Continuo a non capire da quali fonti derivino questi numeri riferiti alla Gen Z: “La Gen Z paga il prezzo più alto: 910mila giovani si sballano regolarmente, rappresentando il 25% della loro fascia d’età.”

Ma da dove derivano questi numeri e, soprattutto, da cosa si evince che questi giovani “si sballano regolarmente”?

Dai dati ufficiali, quelli per intendersi divulgati anche dalla Presidenza del Consiglio nella relazione al Parlamento, risulta (testuale): “Nel 2024 quasi 910mila giovani tra 15 e 19 anni, pari al 37% della popolazione studentesca, riferiscono di aver consuma- to una sostanza psicoattiva illegale almeno una volta nella vita e 620mila studenti (25%) nel corso dell’ultimo anno”. È qualcosa di molto distante dalla rappresentazione di uno “sballo” regolare.

Può essere che le stime si riferiscano a situazioni differenti e cioè, ad esempio, che coloro che “si sballano regolarmente” lo facciano anche con sostanze legali e che il numero, 910mila, sia casualmente lo stesso di coloro che riferiscono di aver consumato una sostanza psicoattiva illegale almeno una volta nella vita, ma c’è anche una ulteriore coincidenza che mi colpisce nei numeri: quel 25% che, in un caso, è riferito al 910mila e rappresenterebbe la percentuale di persone che si sballano regolarmente in quella fascia di età, mentre, nei dati ufficiali, il 25% è riferito alla popolazione studentesca e rappresenta la prevalenza NELL’ANNO (pari a 620mila) di coloro che hanno consumato almeno una sostanza illecita.

Ora bisognerebbe comprendere la fonte di quei numeri che vengono divulgati dai media, anche in relazione al convegno di una Società Scientifica, per capire se siamo di fronte a coincidenze casuali oppure ad un errore ma, forse, se a livello dei media venissero citate le fonti di tutti i dati divulgati, e non solo di alcuni, sarebbe un bel passo avanti.

Questo proprio perché, come dice Claudio Leonardi, Presidente SIPaD: “Non possiamo più permetterci di guardare altrove”.

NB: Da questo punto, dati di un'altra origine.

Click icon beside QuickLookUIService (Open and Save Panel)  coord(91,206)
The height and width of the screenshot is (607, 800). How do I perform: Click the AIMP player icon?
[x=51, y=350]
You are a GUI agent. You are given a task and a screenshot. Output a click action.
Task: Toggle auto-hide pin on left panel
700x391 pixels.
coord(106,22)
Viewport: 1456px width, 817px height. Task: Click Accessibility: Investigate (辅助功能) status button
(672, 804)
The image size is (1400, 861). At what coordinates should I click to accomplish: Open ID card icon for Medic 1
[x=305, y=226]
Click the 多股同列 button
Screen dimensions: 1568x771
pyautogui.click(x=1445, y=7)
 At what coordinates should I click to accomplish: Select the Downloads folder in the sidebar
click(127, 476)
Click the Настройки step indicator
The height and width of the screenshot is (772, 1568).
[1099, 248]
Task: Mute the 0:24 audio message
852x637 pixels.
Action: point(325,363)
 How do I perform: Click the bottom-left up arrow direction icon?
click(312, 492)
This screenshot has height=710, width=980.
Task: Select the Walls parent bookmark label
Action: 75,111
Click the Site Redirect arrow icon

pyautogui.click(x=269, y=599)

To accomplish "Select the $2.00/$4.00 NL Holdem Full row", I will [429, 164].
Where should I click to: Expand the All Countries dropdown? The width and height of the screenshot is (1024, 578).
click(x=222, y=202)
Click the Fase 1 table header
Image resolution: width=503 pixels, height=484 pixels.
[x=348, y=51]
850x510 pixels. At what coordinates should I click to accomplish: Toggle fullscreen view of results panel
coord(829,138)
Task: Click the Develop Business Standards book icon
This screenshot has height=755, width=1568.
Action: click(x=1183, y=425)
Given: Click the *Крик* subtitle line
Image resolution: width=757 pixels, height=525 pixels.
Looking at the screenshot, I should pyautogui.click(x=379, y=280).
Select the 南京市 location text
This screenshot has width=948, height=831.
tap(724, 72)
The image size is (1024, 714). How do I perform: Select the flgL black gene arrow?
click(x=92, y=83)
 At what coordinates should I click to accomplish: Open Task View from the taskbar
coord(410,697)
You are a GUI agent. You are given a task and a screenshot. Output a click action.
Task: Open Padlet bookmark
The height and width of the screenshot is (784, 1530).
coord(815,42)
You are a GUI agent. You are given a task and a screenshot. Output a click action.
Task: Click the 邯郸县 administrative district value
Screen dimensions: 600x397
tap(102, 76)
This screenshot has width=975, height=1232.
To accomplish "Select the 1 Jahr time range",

Per farlo, dobbiamo essere in grado di valutare correttamente il bisogno ed anche di prevederne l’evoluzione, altrimenti non saremmo mai in grado di dimensionare la risposta più adatta, anche in termini preventivi, per problemi che, direttamente o indirettamente, riguardano tutti noi ed il nostro futuro prossimo. In questo momento la fotografia della realtà divulgata dai media è ancora troppo confusa per essere utile.